Salgo a tomar el aire. El bar está casi vacío, para ser jueves es un rareza, debería estar atestado. Debe ser que fuera hace un día de perros, no es que llueva solo es que caen chuzos de punta. De esos días que dan casi miedo.
Ella sale a fumarse un pitillo. Me mira con una mezcla de ilusión y tristeza. En su mirada hay desconcierto y esperanza a la vez, debe ser que al verme algo en su interior le ayuda a estar mejor. No es que yo sea un dios totémico, más bien soy un ser cercano. Eso es lo que ella busca en estos momentos de penumbra.
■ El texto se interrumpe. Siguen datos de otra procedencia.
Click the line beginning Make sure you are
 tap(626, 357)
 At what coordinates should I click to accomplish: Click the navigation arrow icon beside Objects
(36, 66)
Me comenta que ya no va a trabajar en ese sitio nunca más, que su jefe es un desgraciado. Me lo cita con esas mismas palabras. Ni una más, ni una menos. Que la ha decepcionado. Vaya, le digo yo, otra mujer buena que ha sido decepcionada, la verdad deberían de darnos un buen tirón de testículos cada vez que hiciéramos eso los hombres. Una mujer buena es igual a un ángel sobre esta tierra fea y hostil.
Yo la intento consolar de un modo natural, intentando decirle que va a encontrar algo mejor y muy pronto, pero a cambio solo obtengo una media sonrisa y una mueca triste. No quiero más y no necesito más.
Me encantaría gritarle en ese momento que yo la ayudaría y le daría un futuro perfecto. Un mundo lleno de cascadas de felicidad, llenas de días de miel y noches de luna con forma de queso.
Pero sería falso, así que me callo y la veo partir dentro de su cueva de desesperanza.
Yo miro hacia la fría noche y pienso que es hora de partir.
Emprendo el camino hacia casa con el alma literalmente en los pies pero mi nuevo yo me impide estar triste y me da un empujón de compadreo.
Es lo que tiene tener una buena alma de amiga redentora.